While the images on the site will necessarily be a rather low resolution, prints from their high resolution files can be enlarged substantially with no loss of quality. You can read the price tags in the shop windows, count the buttons on the fireman’s jacket, and find candid vignettes of turn-of-the-century life everywhere.
There are photos, post cards, maps and print ads ranging from the mid 1800s to the early 1900s. Sometimes, we’ll have a lot of information about the image, sometimes all we have is a picture. We scan them on a high resolution scanner, retouch scratches and missing pieces, balance density and reprint on a high resolution printer. We have sold these prints over the last several years strictly on a referral basis but now want to offer them to a wider audience.
Our Salem listing is already growing; it will soon be followed by our Swampscott images. We’ve created a new email account just for print ordering: digitalarchivalprint@verizon.net. All prints can be on semi-gloss photo paper, watercolor paper or canvas and can also be produced as note cards.

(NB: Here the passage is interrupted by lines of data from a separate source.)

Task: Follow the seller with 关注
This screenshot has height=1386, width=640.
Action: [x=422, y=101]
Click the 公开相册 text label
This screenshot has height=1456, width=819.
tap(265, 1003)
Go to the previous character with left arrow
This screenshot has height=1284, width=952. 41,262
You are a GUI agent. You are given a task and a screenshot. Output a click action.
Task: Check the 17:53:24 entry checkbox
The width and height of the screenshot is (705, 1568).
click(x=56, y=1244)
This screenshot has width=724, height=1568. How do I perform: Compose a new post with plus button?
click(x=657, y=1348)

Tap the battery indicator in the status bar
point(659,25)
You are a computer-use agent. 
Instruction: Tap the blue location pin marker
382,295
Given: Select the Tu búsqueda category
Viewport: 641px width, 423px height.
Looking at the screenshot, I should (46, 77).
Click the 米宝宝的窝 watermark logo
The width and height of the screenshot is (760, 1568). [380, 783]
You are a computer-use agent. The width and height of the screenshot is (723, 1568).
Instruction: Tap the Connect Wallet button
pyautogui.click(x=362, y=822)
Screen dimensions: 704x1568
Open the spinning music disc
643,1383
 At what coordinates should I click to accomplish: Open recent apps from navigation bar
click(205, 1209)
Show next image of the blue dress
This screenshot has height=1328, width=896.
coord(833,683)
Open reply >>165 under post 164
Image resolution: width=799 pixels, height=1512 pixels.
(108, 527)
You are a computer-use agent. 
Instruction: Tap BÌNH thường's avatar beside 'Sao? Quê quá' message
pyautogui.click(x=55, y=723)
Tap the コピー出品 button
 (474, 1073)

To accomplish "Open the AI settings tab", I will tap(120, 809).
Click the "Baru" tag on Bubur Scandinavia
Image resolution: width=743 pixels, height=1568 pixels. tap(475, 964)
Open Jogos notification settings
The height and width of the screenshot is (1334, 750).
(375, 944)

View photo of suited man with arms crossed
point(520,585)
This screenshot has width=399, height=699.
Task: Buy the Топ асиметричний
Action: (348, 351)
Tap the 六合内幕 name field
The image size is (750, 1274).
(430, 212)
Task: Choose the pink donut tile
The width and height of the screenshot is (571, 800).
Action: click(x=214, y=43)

Our latest addition is called “Freaks.” It is one of several images connected with the 1926 Fourth of July Celebration in Salem. The celebration that year in Salem was special… it also celebrated the 300th anniversary of Salem’s founding by Roger Conant. Juniper Point (Salem Willows) sent a huge contingent (100) to the “Antiques, Horrible and Grotesque Parade.” The parade was an annual competition with the winner getting the prodigious sum of $100. With the theme of “Under the Big Top,” this was one of the floats they entered… and won first prize. There are several other images of some of the other floats I’ll be posting in the future.